Task objective: Output nothing but the lines from the one holding "The width and" to the end of the listing. Reproduce them exactly, without the pictures.

Data section:

*****

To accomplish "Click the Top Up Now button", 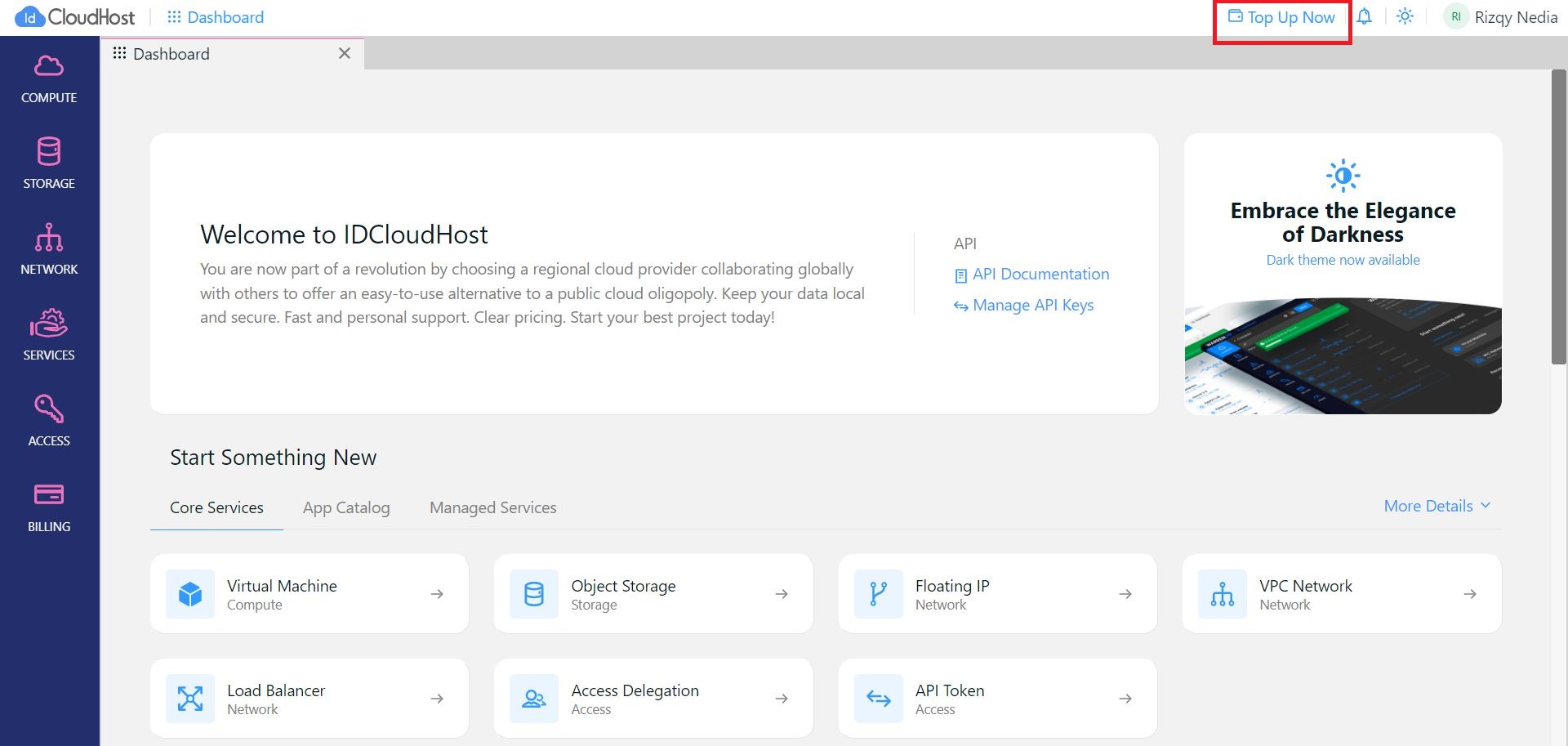I will (1282, 17).
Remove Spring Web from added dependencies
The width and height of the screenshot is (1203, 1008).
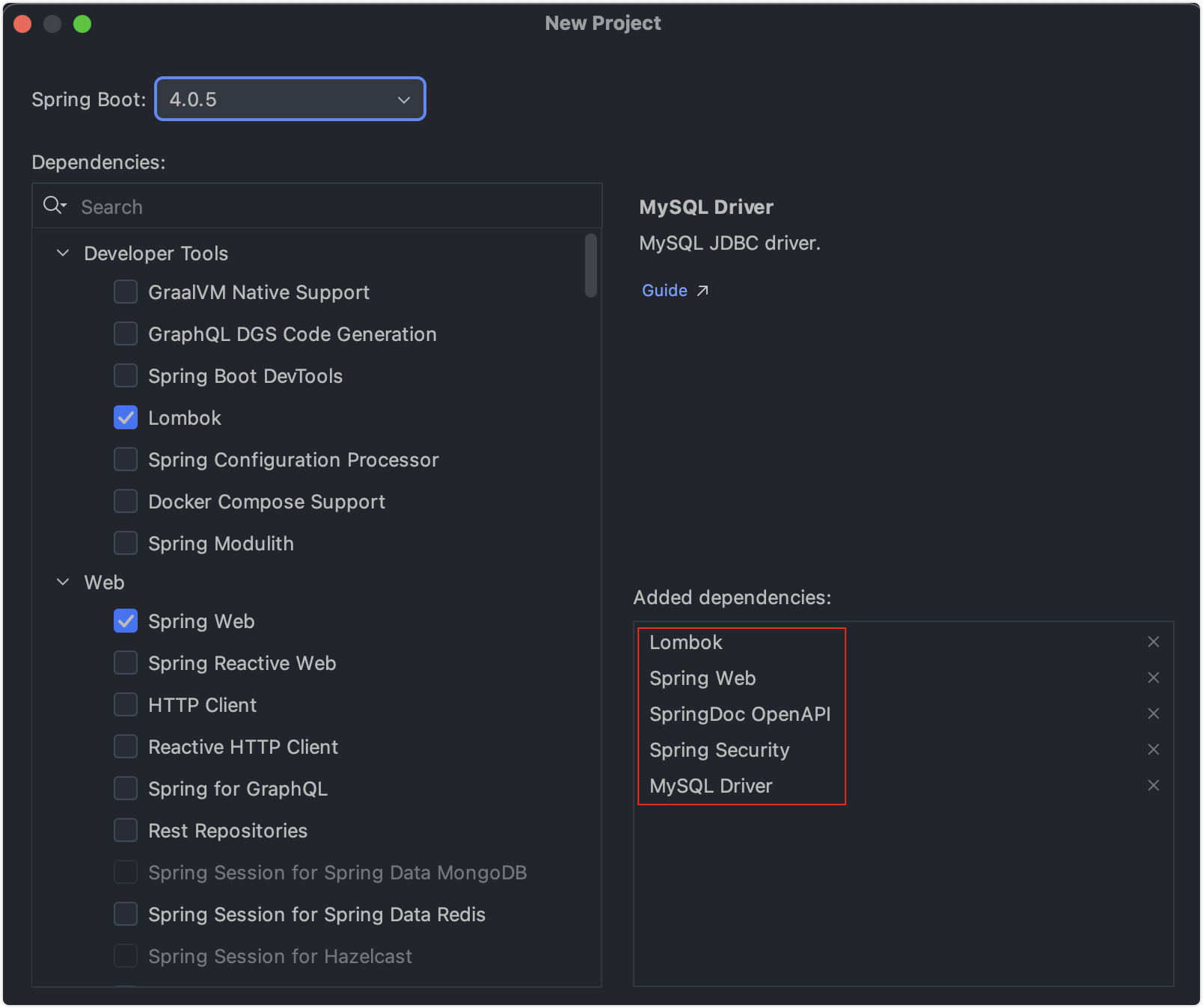pos(1153,678)
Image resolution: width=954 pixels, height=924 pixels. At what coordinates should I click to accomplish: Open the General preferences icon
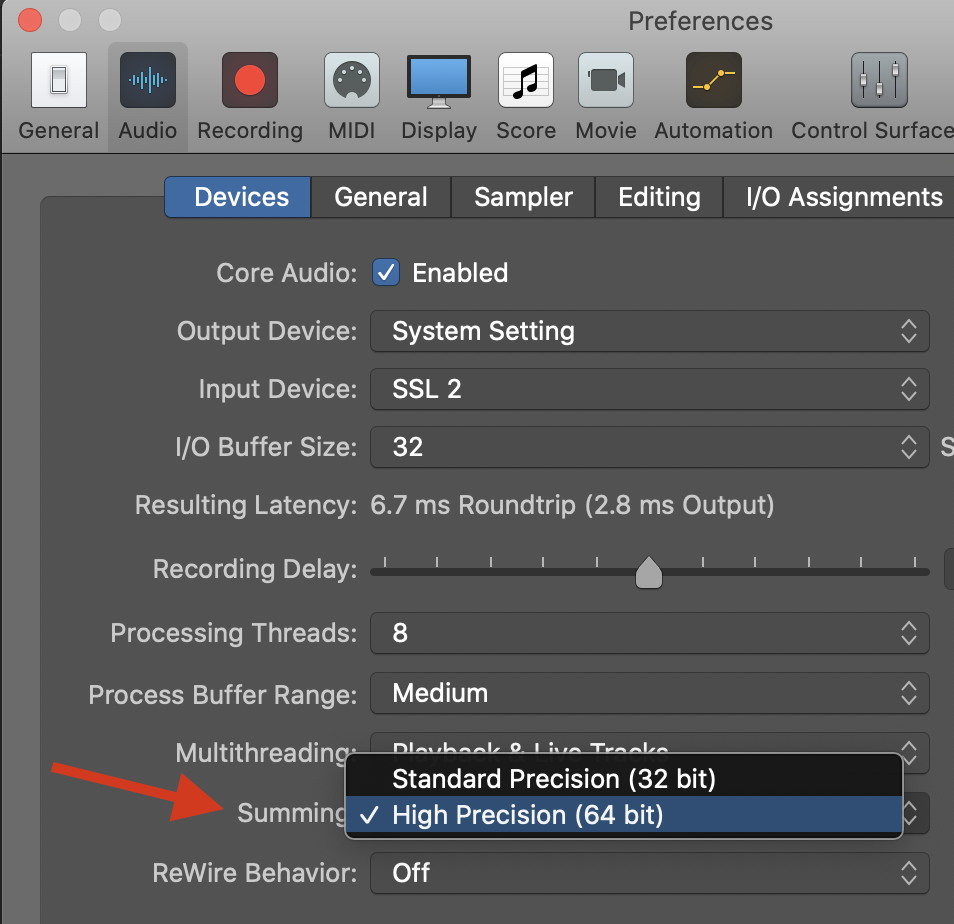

*****

Reply to the task:
The width and height of the screenshot is (1203, 1008).
pos(1153,678)
Image resolution: width=954 pixels, height=924 pixels. At what coordinates should I click to accomplish: Open the General preferences icon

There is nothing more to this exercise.